A couple of accounting related questions. With the reversal of the tax allowance, I would assume you'll be a full taxpayer going forward. Forgetting about any changes in the tax rate what would you expect your tax rate to be approximately?
So I believe that's noted on the income tax note. You'll see that we've -- that we put three, four -- $31.3 million of deferred tax assets on the books.
I think what I'm asking is what would you expect the ongoing tax rate to be, 22%? Just trying to get a sense of what your tax rate will be going forward?
Yeah. Scott we're estimating now and it's early to say, but we think 22% to 25% is certainly appropriate range for us to be considering.
Okay. Thank you. And when we think about 2021, it seems like there was -- the clinic was pretty active in 2020. Do you think R&D might dip down a little sequentially in 2021 from 2020?
That's going to depend on the outcome of our analysis for the MuSK MG. It would be a similar cost to do another trial if the decision is made to move forward again. So there might be a little low early in 2021. And, of course, HPP will be running as well. And there'll be some R&D costs there as well. I would expect it to be approximately equivalent to where we were in 2020.
Okay. Thank you. And then, on the selling side, I believe you've almost doubled the sales force. And revenues are kind of the same. Now it's not your fault. It's obviously a COVID-19 factor. But I guess the question is do you ever consider paring back expenses, until we get a greater opening or maybe freezing hiring? How should we think about selling in the next couple of quarters versus two years out or whenever when we think we'll be back to a normal?

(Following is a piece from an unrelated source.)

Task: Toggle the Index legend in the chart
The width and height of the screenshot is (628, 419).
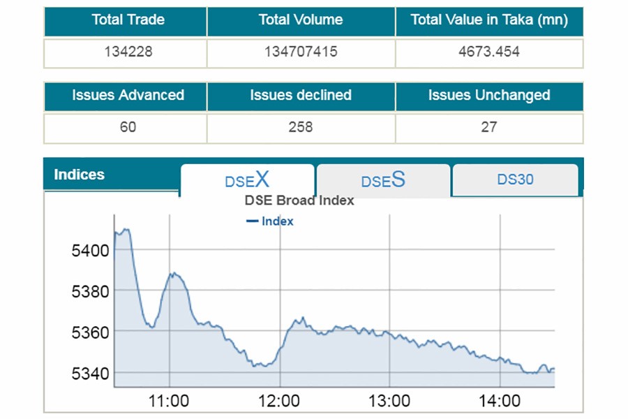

Yeah. Good question, Scott. We've had a hiring freeze really for the last several quarters. So we've really not meaningfully added to FTEs [ph]. And that was by design by the way. But as far as paring back, no, we've positioned the company to really accelerate our growth on revenues, by basically doubling the sales force, bringing in the in-house telemarketing support team, in the non-personal promotion that we're doing.
We added about $5 million in selling expenses to this year's budget, versus last year's. And we did that at the beginning of the year. And we executed on that flawlessly and so we've really got a great team put together, despite the fact that you haven't seen an acceleration in revenues during this COVID period, it's not unusual.
And I think that frankly, holding our own basically has been pretty good, in this environment. And so, we want to be ready. We don't want to have terminated folks that we hired at the beginning of the year because of COVID. We in fact have done the opposite. We've gotten the team ready to go.
And I think we're already starting to see that, with the increased patient starts in September and October and November off to a really good start as well. So I don't think we're hitting full stride. We're far from it. And I think we'll probably be looking at Q1, God willing.
And this pandemic is more in the rearview mirror, than the front windshield. So, anyhow I hope I've answered your question. But we're pleased with what we did early in the year on the FTE side, for commercial. And we stand by that. And I think we're already seeing positive benefits from doing so.
Okay. Thank you. That’s helpful, Pat. Final question, just with regard to the LEMS market on Firdapse, are you seeing any change in pricing? Or is pricing relatively stable?
Pricing is relatively stable.
Okay. Great. Thank you and thanks for taking my questions.
Great. Thank you, Scott.
There are no additional questions at this time. I'd like to turn the call back to, Pat McEnany for closing remarks.
Thank you very much for joining us today. We look forward to future calls. Thank you. And have a great day.
This concludes today's conference. You may disconnect your lines at this time. Thank you for your participation.